**Exercise details**
Nothing but the lines from the one containing "Viewport: 1030px width, 772px height." to the end of the data should be copied, exactly, and the pictures stay out.

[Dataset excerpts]
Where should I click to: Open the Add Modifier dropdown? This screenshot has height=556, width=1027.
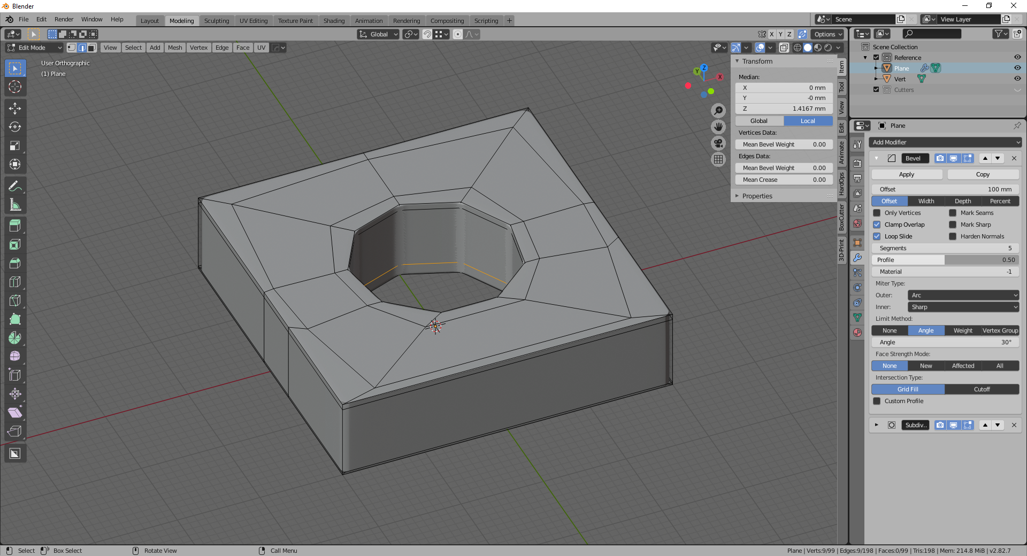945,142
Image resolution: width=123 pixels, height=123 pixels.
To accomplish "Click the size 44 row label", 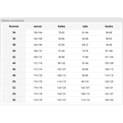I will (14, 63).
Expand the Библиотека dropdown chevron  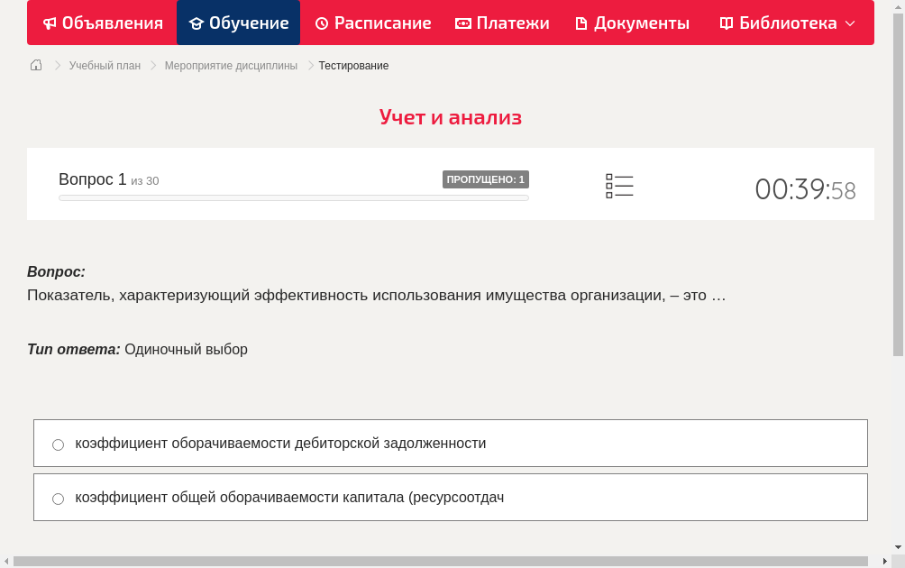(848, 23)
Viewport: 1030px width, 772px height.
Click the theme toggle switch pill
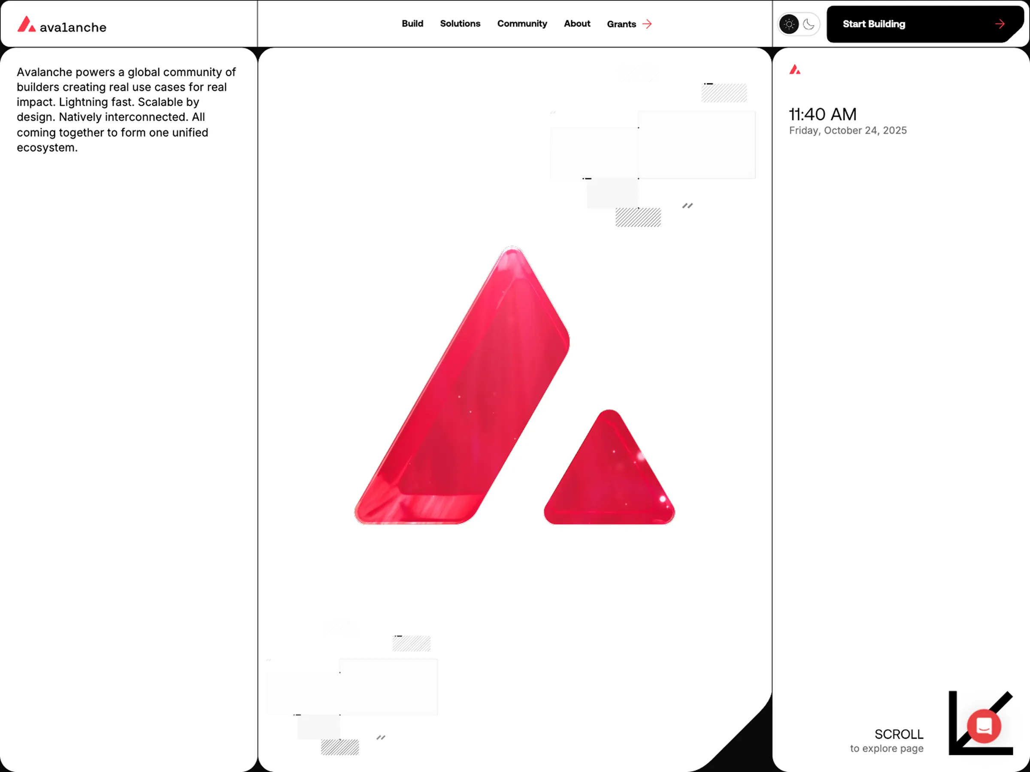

**Response to the exercise**
Viewport: 1030px width, 772px height.
Click the theme toggle switch pill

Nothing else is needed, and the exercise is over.